Here are a few other helpful hints for HP printers:

- Reiterate what AK said, do not plug in the USB cable until instructed to do so.

- If you have a previous installation for an All-In-One printer, remove it. Most All-In-One printers will not allow the installation of a second All-in-one and even a few printers that are not All-in-ones.

- If you violated rule #1, go to the list of installed hardware devices (Device Manager) and look for the category called Other (marked with yellow question mark). If you have something listed there, remove it. Drivers will not properly install while the Operating System is attempting to "take ownership" of the hardware.

- Don't plug in the USB until the installation says to do it (I repeat myself).

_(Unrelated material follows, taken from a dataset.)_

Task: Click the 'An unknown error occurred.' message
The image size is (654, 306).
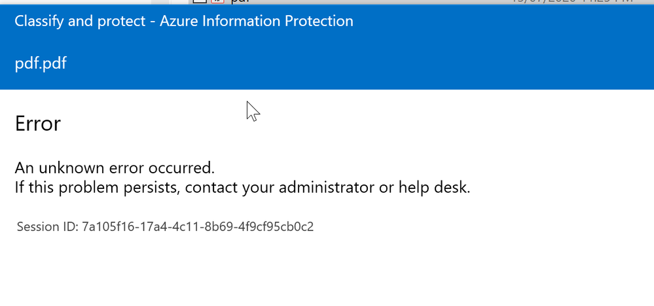Action: (x=115, y=168)
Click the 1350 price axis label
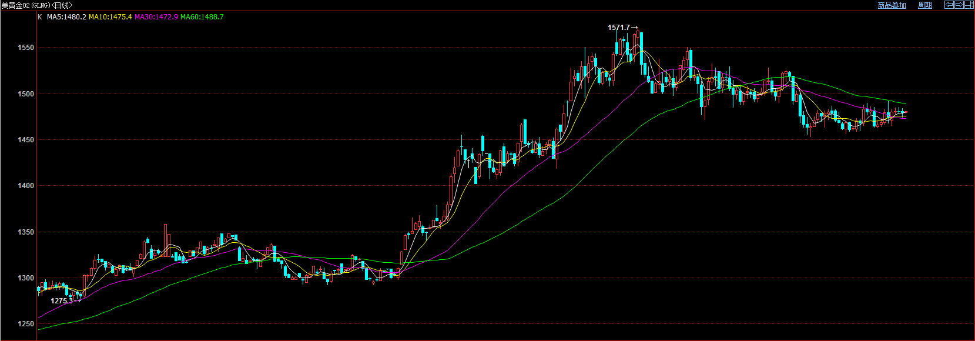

Good luck and remember that buying a new printer is just another way to get a new set of ink cartridges. Sad but true.


----------



## jross (Sep 3, 2006)

Thank you all for your help, it is greatly appreciated that when help is needed, one only had to ask. After getting another printer from BB, the software did not work at all ( something is on the cd, adhesive, I think, because it will not wash off. I had the latest drivers from Hp, which I used, but still no soap. Then I remembered I had disabled some services in msconfig to get better frames rates on MSTS. I enabled all the services and the printer installed ok. Now to go back and check what services I can disable.


----------